The Coopers took up humanitarian relief activities. They gave aid to refugees who had escaped across the Danube from Hungary during the 1956 revolution, joining a Save the Children Fund relief team at Andau in Austria. They spent over a year in northern Jordan in 1960–1, assisting Palestinian refugees in camps near Irbid. King Hussein of Jordan awarded Cooper the Istiqlal Medal for his work.

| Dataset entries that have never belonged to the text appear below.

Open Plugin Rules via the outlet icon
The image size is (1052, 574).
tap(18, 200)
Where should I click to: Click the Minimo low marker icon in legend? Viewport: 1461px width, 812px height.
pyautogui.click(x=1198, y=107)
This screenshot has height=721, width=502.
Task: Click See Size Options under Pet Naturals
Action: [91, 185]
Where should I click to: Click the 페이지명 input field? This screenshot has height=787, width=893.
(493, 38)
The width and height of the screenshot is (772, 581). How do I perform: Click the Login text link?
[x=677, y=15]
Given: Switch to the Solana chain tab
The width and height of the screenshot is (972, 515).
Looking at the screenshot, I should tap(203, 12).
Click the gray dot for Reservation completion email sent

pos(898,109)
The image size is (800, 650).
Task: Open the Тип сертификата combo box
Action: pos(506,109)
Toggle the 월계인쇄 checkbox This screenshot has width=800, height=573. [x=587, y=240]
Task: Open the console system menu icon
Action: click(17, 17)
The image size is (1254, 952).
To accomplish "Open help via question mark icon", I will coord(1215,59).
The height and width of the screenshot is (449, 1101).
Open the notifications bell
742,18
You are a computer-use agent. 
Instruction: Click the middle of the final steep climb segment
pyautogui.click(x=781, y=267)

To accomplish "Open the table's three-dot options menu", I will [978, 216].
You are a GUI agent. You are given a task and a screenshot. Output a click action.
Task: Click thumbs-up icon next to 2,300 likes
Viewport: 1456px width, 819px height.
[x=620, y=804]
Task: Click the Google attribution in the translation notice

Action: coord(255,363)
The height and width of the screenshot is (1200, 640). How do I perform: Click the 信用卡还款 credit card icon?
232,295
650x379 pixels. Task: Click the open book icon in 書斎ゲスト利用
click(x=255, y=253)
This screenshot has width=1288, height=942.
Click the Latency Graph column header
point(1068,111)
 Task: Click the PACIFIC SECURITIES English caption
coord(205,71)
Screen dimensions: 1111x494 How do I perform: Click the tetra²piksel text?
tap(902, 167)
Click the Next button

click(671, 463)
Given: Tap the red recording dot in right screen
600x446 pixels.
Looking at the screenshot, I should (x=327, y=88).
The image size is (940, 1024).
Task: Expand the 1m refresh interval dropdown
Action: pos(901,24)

The Coopers joined a Save the Children relief effort again in 1962, following the Buin Zahra earthquake on 1 September which killed around 12,000 people and rendered 22,000 homeless. Following the Six-Day War, Cooper coordinated the relief efforts of the British Aid to Jordan Fund in Amman, giving aid to Palestinian refugees. In the 1970s and 1980s, they repeatedly travelled to the Middle East to work in Palestinian refugee camps. He was awarded the OBE in 1969 for his work in the occupied territories. They conducted a survey of the conditions of Palestine refugees for Oxfam in 1973-5 and the International Committee for Palestine Human Rights in 1975–6. The Coopers worked for Oxfam in Beirut through the summer of 1982, while the city was besieged by Israeli troops. They established the charity Medical Aid for Palestinians in 1984.

==Later life==
Cooper published his diary from the Second World War in 1997 under the title Dangerous Liaison. A biography by John Baynes, For Love of Justice: the life of a quixotic soldier was published the same year.

His second wife died in Amesbury in Wiltshire on 13 July 2006. Major Cooper died in the same place less than a year later, shortly before his 95th birthday. He was survived by his son and daughter, and two step sons.